= The problem =
Select and copy out every line in the records containing "agent".
***** Supplied material
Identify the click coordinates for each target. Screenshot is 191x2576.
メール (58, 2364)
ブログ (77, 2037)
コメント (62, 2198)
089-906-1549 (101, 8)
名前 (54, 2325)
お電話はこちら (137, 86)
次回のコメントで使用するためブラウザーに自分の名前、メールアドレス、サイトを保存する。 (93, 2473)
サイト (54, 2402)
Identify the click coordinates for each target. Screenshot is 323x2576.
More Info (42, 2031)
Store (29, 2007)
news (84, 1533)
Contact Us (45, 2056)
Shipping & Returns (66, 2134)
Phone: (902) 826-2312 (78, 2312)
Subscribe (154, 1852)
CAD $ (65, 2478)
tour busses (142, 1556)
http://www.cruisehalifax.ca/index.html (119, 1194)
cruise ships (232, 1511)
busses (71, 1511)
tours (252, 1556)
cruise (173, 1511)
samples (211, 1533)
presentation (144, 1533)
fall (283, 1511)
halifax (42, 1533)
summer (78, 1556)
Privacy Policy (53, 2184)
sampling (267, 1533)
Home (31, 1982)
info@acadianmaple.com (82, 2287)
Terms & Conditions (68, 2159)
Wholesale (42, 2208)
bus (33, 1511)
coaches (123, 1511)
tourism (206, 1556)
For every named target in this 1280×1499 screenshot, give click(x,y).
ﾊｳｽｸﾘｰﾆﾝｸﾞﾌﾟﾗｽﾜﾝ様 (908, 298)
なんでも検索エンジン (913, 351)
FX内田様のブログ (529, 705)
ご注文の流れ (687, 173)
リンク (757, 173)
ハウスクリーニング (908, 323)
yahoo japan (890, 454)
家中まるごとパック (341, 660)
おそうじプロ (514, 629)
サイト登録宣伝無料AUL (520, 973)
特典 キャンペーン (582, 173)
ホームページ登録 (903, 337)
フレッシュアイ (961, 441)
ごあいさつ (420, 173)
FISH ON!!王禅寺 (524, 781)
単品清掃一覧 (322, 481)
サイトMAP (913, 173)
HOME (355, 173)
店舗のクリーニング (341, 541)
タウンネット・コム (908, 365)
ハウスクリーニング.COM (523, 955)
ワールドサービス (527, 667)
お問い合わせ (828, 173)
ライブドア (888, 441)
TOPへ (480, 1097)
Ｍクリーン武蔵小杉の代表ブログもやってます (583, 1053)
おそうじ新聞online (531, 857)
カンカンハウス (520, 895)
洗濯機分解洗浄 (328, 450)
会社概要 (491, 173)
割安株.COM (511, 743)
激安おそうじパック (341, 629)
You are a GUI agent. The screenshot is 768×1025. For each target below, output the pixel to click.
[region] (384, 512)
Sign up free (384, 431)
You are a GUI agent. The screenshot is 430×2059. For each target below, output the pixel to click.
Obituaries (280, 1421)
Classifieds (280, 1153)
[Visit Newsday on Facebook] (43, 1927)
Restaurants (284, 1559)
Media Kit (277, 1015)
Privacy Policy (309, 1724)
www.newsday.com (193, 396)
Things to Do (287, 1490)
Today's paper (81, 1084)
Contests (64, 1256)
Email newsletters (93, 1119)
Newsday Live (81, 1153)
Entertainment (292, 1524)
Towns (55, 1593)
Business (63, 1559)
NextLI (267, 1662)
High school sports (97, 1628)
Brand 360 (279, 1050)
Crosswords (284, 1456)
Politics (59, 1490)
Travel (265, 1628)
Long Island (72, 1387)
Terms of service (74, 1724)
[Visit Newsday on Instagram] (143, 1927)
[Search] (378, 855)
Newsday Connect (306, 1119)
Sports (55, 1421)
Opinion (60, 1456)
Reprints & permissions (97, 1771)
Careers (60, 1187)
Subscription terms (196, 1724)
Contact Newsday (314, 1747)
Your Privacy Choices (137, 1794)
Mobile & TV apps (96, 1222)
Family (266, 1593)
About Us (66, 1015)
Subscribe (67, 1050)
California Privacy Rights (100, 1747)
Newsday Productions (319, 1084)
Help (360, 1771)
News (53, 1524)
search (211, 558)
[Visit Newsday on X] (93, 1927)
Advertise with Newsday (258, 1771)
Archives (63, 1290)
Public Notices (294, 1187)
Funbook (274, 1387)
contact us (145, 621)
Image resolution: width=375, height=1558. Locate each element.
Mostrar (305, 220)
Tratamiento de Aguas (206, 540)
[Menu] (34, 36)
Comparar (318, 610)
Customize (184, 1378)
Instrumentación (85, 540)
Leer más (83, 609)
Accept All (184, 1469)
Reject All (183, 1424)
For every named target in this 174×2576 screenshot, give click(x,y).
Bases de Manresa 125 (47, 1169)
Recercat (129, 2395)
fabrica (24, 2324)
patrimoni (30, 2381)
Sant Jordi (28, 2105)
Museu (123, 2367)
**********
= Exercise result =
You are a GUI agent. The screenshot is 768×1025. For each target below, output the pixel to click.
You are a GUI agent. The screenshot is 430×2059. For each target below, output the pixel to click.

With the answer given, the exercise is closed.